▶ Stored data entries:
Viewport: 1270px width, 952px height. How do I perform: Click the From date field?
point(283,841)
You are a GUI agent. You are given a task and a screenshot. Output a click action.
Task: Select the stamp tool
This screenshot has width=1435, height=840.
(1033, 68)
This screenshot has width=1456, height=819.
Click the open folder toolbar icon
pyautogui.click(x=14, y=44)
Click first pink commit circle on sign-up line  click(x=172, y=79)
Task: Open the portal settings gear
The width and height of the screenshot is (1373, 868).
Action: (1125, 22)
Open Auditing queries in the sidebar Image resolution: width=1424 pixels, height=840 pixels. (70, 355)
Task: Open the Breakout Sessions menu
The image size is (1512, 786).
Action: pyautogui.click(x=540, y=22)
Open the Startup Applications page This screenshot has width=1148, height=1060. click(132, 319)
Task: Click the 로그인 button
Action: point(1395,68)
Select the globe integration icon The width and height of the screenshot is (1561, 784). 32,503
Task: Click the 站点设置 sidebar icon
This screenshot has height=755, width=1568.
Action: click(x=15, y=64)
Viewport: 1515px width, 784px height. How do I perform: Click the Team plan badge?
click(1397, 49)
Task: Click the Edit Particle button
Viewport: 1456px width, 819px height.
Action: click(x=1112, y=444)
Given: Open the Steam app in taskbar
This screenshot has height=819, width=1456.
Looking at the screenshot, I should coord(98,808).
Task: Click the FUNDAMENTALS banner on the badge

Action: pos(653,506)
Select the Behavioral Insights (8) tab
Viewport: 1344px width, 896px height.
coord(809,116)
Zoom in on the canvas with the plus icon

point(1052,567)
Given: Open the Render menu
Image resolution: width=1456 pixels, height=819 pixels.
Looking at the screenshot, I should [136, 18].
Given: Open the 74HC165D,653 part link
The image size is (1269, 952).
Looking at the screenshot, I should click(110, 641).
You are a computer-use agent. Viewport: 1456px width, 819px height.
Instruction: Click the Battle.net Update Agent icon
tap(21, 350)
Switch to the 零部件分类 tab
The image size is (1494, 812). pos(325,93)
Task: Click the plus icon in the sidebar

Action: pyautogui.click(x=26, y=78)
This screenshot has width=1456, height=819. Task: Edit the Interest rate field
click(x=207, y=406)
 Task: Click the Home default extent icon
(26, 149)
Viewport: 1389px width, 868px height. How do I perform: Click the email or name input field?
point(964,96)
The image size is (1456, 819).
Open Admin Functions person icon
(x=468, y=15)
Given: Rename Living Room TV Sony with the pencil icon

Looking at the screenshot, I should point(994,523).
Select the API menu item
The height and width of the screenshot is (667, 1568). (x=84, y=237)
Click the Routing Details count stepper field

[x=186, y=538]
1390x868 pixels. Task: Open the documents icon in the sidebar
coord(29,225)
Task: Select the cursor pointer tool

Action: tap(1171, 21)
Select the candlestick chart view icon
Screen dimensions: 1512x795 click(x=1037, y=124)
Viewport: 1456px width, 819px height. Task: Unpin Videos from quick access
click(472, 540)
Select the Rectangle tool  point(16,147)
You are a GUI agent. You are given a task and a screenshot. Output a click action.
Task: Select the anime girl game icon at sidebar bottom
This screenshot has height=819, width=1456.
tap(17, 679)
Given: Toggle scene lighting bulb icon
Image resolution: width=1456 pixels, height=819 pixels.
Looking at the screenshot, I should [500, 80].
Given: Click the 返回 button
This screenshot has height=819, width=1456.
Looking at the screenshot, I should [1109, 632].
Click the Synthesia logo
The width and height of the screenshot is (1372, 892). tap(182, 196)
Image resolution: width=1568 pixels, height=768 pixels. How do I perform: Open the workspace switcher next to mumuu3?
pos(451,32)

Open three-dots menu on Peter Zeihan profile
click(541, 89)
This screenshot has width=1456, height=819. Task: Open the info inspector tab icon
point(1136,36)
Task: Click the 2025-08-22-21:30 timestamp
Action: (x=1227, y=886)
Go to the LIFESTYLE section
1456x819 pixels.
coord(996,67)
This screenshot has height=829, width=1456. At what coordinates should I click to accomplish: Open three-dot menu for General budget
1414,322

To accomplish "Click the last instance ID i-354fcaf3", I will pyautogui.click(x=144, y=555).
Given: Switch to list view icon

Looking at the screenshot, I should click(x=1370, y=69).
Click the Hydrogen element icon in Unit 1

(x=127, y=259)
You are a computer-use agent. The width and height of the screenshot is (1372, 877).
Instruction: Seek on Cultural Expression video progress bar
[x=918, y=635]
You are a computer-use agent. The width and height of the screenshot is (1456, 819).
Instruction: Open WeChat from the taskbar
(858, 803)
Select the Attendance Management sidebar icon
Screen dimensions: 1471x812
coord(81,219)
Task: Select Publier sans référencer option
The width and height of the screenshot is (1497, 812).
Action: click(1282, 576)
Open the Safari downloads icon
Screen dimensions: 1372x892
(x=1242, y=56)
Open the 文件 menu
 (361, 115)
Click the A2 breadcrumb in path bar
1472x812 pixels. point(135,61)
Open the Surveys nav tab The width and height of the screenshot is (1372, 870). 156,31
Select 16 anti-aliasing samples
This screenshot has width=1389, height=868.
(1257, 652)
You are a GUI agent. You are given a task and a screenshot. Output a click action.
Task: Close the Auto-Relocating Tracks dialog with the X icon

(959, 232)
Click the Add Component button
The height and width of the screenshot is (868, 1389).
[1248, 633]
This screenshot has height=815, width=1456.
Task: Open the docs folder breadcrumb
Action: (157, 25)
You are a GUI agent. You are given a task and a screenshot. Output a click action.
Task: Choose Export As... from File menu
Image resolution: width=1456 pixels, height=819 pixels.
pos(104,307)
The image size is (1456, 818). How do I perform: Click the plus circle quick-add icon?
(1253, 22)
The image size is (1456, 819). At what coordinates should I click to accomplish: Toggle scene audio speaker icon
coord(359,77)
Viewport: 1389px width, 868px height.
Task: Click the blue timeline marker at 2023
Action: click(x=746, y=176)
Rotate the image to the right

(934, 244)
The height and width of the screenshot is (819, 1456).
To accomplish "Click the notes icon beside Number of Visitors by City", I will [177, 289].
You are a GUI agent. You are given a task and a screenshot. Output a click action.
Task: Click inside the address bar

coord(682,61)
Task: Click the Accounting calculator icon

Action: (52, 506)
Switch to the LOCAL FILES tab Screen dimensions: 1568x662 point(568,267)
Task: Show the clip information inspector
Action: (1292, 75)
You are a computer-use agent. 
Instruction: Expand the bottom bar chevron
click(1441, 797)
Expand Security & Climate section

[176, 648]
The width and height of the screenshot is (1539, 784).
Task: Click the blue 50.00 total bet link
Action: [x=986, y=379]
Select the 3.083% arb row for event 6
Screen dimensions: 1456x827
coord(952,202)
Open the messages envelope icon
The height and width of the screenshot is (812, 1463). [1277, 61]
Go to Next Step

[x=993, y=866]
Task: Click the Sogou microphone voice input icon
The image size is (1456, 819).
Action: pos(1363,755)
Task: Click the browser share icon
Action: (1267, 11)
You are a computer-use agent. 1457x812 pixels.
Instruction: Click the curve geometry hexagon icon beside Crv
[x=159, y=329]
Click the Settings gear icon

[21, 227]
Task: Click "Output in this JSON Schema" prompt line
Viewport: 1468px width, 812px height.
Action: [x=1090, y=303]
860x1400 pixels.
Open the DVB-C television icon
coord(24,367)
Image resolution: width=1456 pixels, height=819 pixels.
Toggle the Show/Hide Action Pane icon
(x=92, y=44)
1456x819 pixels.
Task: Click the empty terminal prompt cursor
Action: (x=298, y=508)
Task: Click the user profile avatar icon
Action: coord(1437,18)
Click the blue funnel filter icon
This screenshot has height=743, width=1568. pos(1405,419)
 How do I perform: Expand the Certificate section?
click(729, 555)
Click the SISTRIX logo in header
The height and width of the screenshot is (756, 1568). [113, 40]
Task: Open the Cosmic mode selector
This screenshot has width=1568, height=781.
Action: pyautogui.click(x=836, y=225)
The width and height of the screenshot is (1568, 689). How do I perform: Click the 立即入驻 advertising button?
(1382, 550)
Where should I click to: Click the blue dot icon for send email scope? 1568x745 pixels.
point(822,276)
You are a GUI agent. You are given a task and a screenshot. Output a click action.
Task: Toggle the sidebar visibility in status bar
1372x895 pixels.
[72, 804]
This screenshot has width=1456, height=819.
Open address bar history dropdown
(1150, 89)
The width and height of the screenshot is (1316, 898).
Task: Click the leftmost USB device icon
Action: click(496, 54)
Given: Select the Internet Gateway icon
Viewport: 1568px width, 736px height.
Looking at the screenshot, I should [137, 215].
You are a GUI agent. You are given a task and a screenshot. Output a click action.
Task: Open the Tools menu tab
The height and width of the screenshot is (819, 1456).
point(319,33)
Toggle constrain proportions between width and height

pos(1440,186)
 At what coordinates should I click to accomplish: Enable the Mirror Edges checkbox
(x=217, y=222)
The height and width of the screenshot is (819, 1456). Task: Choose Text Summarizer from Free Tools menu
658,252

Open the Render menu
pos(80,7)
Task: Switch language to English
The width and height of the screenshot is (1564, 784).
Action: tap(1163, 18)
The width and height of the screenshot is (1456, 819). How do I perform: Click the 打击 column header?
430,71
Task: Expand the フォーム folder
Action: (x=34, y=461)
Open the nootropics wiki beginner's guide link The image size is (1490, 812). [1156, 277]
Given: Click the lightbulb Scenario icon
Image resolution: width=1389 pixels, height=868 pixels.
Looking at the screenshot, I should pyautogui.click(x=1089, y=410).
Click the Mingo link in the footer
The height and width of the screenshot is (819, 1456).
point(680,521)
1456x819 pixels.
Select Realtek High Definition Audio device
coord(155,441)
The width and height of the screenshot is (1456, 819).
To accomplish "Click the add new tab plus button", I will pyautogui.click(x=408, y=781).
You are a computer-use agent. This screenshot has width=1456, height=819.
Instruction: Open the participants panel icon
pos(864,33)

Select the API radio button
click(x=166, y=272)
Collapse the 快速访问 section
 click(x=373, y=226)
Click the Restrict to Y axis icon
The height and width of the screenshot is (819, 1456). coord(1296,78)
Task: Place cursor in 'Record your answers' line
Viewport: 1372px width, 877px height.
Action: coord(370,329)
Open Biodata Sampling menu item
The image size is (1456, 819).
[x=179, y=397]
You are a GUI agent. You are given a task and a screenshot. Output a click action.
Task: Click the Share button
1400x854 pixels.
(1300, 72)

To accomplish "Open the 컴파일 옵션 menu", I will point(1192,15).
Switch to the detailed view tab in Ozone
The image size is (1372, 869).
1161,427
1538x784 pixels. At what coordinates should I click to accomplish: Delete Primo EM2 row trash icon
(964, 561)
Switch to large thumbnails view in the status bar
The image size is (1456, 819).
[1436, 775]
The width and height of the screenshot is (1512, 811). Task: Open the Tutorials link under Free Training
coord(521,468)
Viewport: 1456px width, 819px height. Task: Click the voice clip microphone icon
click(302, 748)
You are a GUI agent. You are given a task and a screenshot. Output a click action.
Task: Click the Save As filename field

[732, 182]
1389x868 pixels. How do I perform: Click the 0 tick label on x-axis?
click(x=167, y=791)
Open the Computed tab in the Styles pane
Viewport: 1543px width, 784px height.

▶ What to work on: Using the records above, give the count of lines with the word "computer", and write nothing more.

▶ Answer: 6